INFORMATION GIVEN →
►
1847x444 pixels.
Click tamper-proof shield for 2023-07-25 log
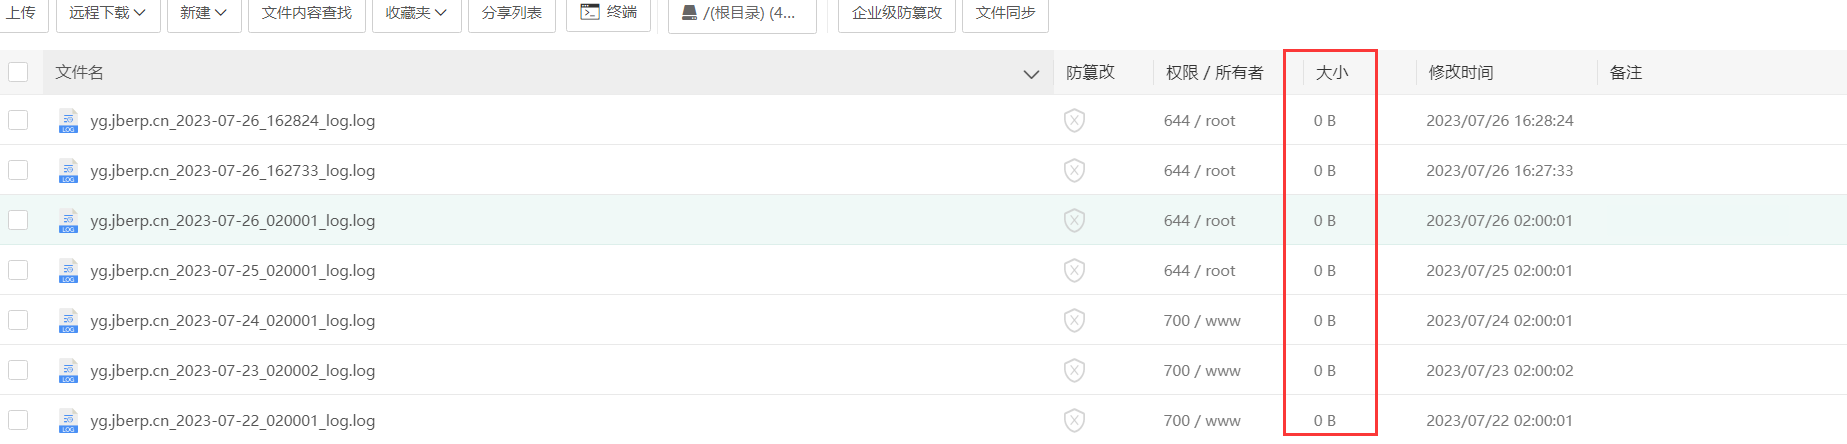coord(1074,271)
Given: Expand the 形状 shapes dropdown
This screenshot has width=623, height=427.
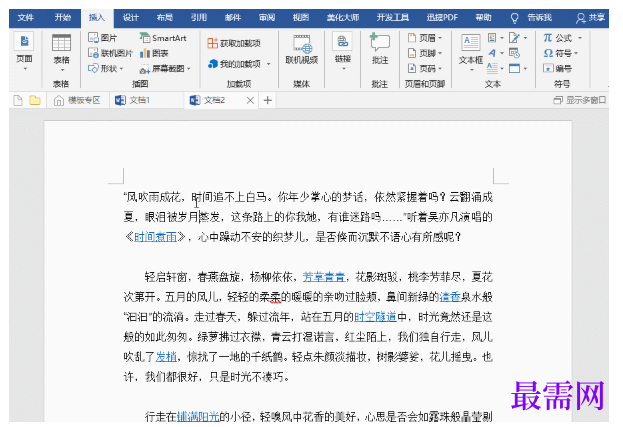Looking at the screenshot, I should (105, 68).
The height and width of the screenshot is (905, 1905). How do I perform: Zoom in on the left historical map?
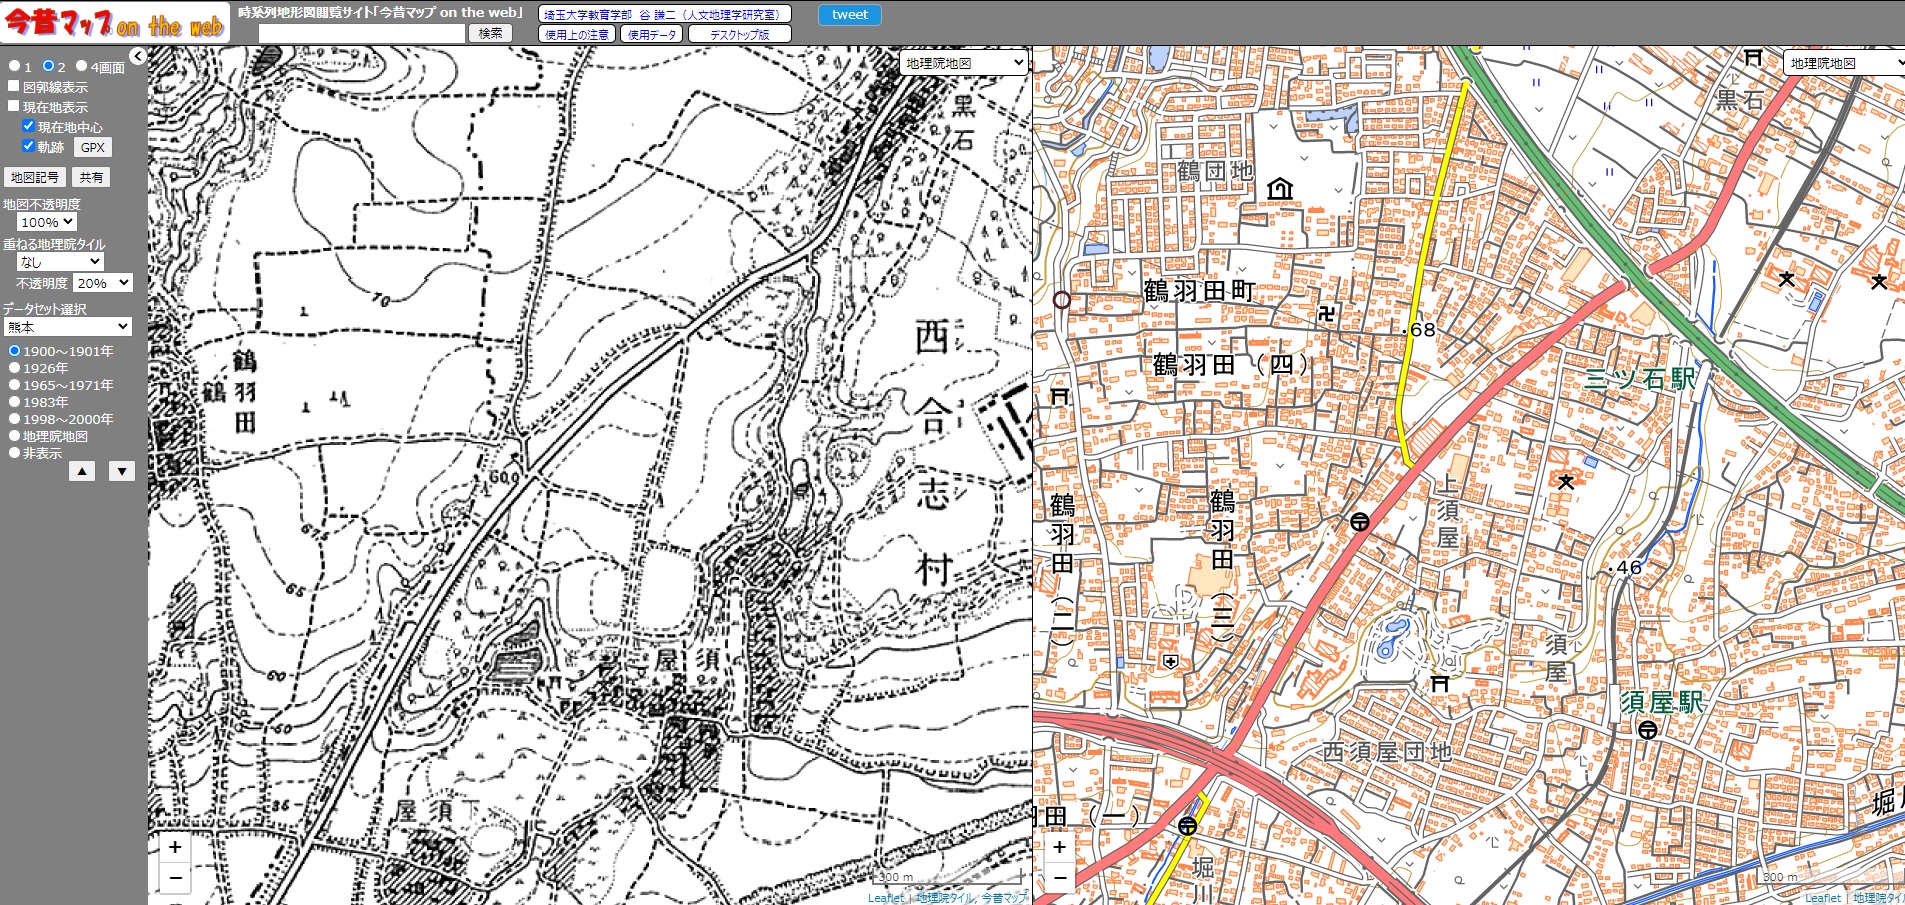tap(175, 847)
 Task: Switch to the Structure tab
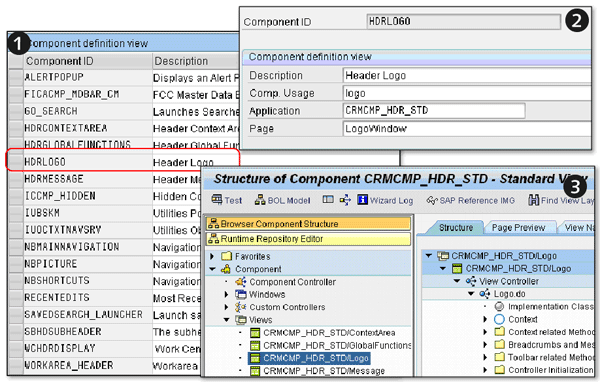[456, 228]
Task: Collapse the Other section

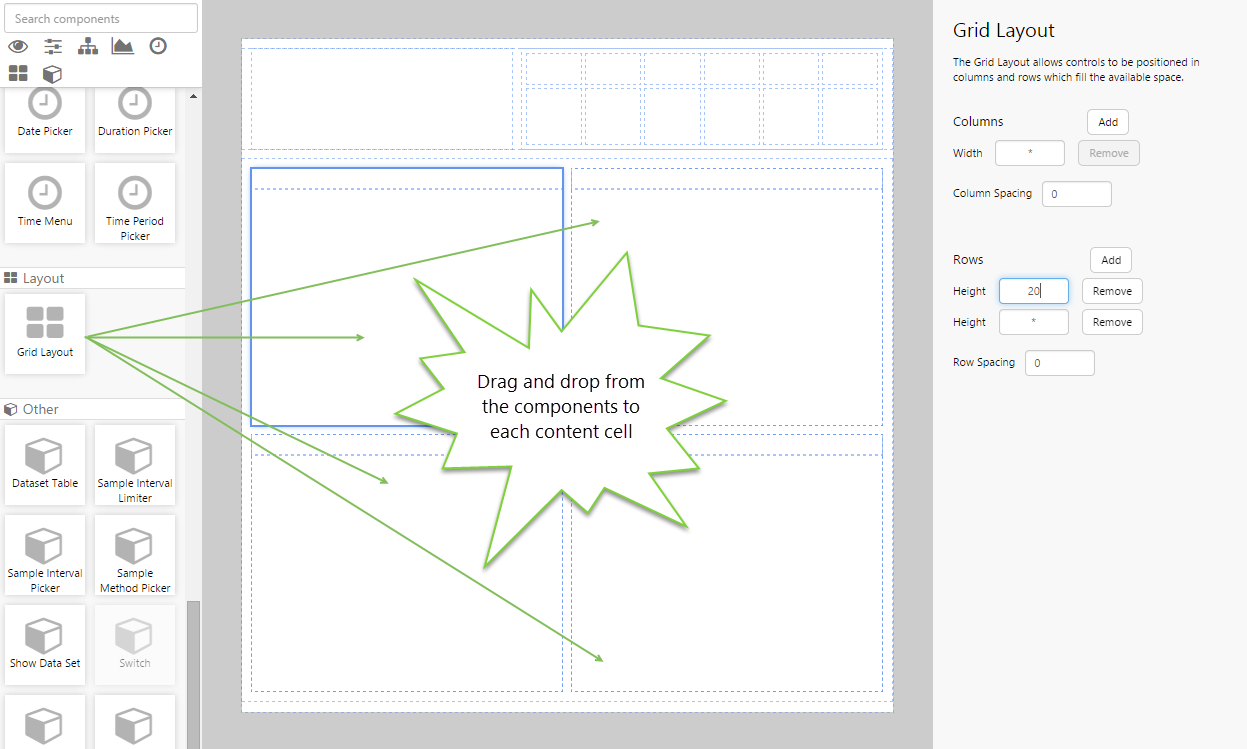Action: tap(92, 408)
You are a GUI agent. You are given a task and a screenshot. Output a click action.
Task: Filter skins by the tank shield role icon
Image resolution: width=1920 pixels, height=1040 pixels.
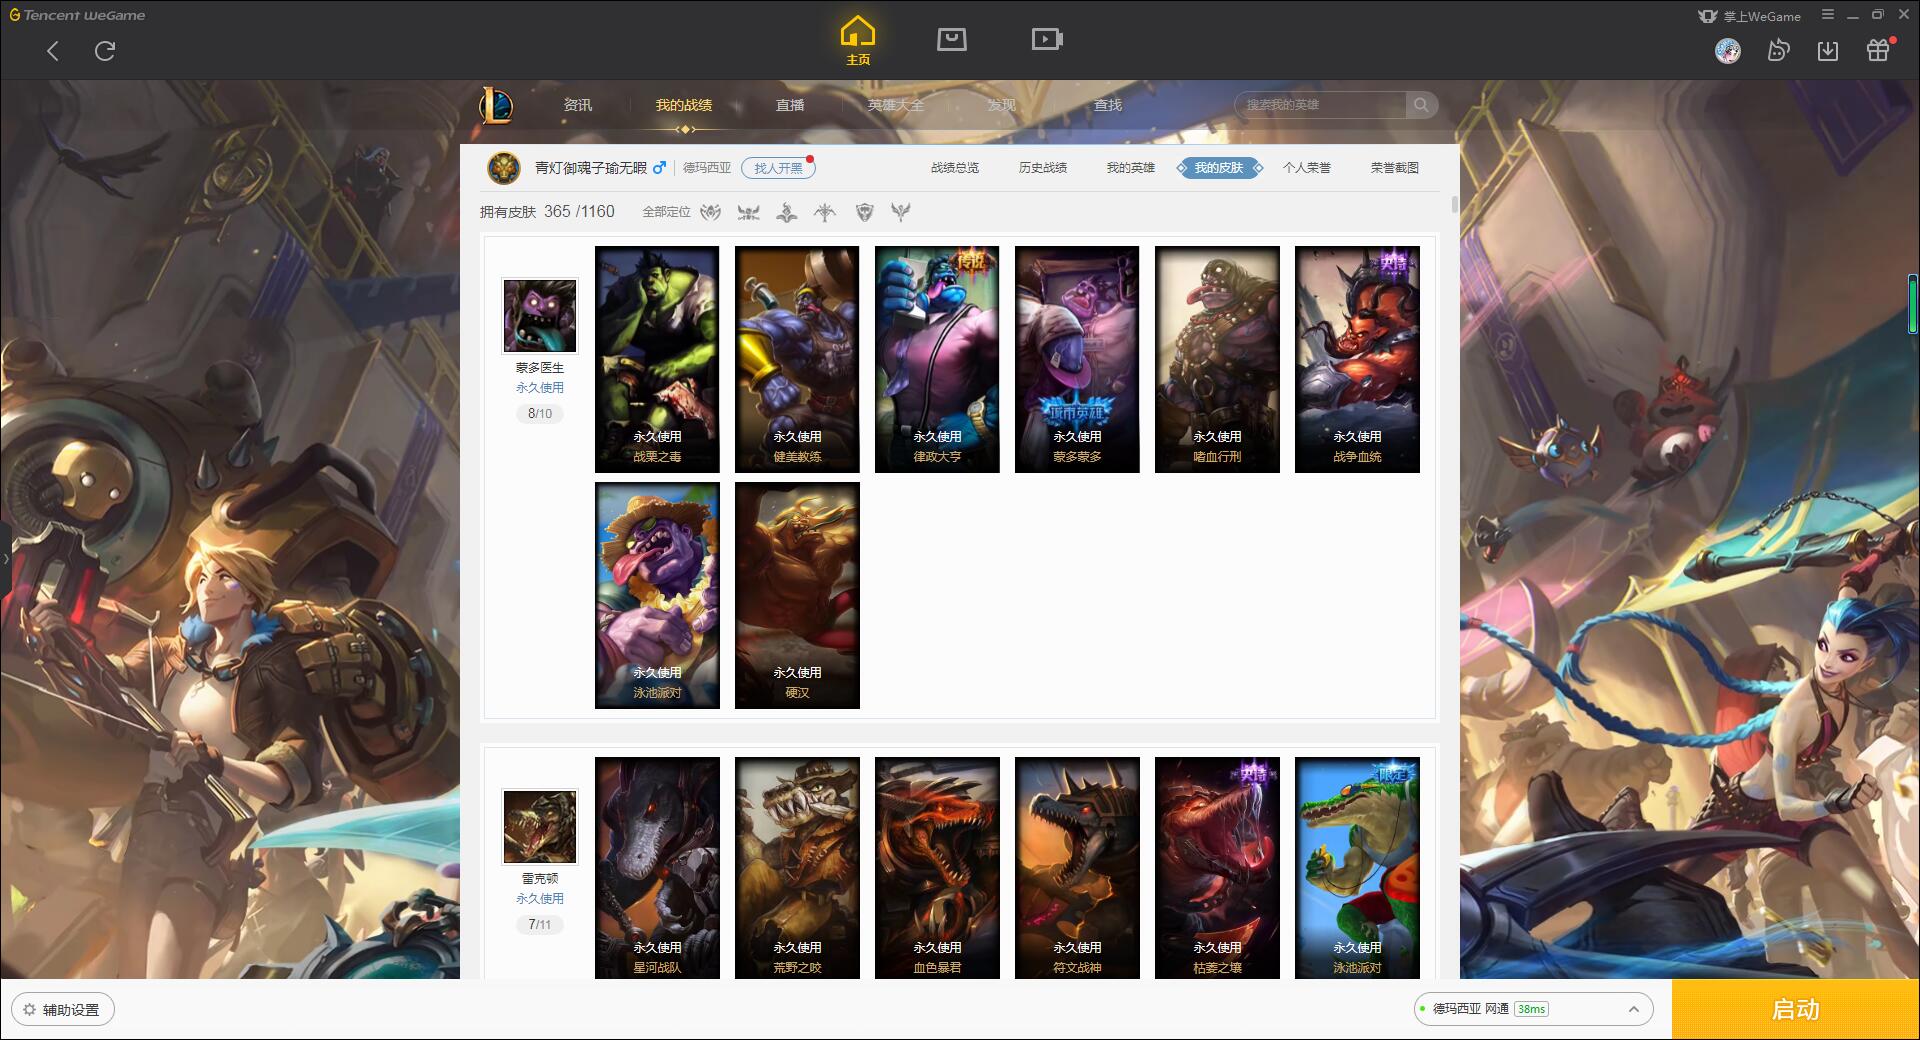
◄
In the copy, leave out all pictures, and retype exactly each line from the one with "Task: Switch to the Structure tab" through the last line of the entries.

TASK ANSWER →
 Task: Switch to the Structure tab
[456, 228]
Task: Collapse the Other section

Action: tap(92, 408)
You are a GUI agent. You are given a task and a screenshot. Output a click action.
Task: Filter skins by the tank shield role icon
Image resolution: width=1920 pixels, height=1040 pixels.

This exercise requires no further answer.